Antarctic bacteria producing extracellular lipolytic enzymes with activity at low temperature were isolated, and the most promising strain, named G, was identified as a Psychrobacter species based on 16S rDNA sequence alignment. The genomic DNA of this bacterium was used to construct its plasmid genomic library into pUC118 plasmid vectors, and to screen the cold-active lipolytic enzyme genes. Two genes encoding for cold-active lipolytic enzymes, Lip-1452 (with an open reading frame of 1452 bp in length) and Lip-948 (with an open reading frame of 948 bp in length), were screened.

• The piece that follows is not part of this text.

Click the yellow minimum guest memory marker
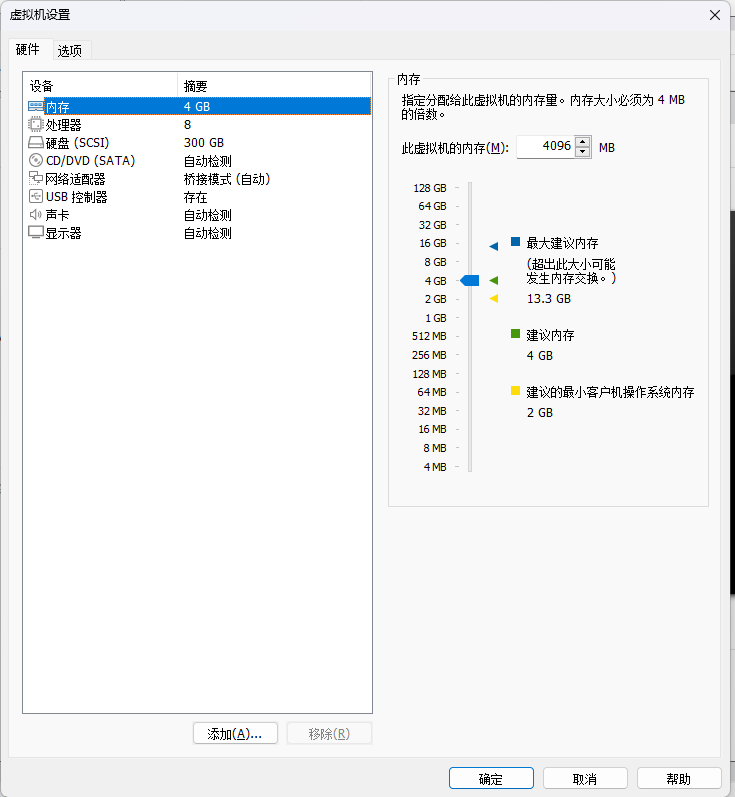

The primary structure of the two lipases deduced from the nucleotide sequence showed a consensus pentapeptide containing the active serine (Lip-1452, GDSAG, and Lip-948, GNSMG) and a conserved His-Gly dipeptide in the N-terminal part of the enzyme. Protein sequence alignment and conserved regions analysis indicated that the two lipases probably belonged to family IV and family V of the bacterial lipolytic enzymes, respectively. The upstream and downstream sequences of the two lipolytic lipases were also obtained. The two lipase genes were cloned into the expression vector pCold III and integrated into Escherichia coli BL21 (DE3). The functional expression of both lipase genes by E. coli BL21 (DE3) cells was observed as the formation of clear haloes around colonies on a 1% (vol/vol) tributyrin plate upon induction with isopropyl-b-Dthiogalactopyranoside at 5°C. A lipase activity assay showed that the specific activity of the pCold III+Lip-948 expression system was up to 3.7 U ml, -1 , whereas that of pCold III+Lip-1452 was very low.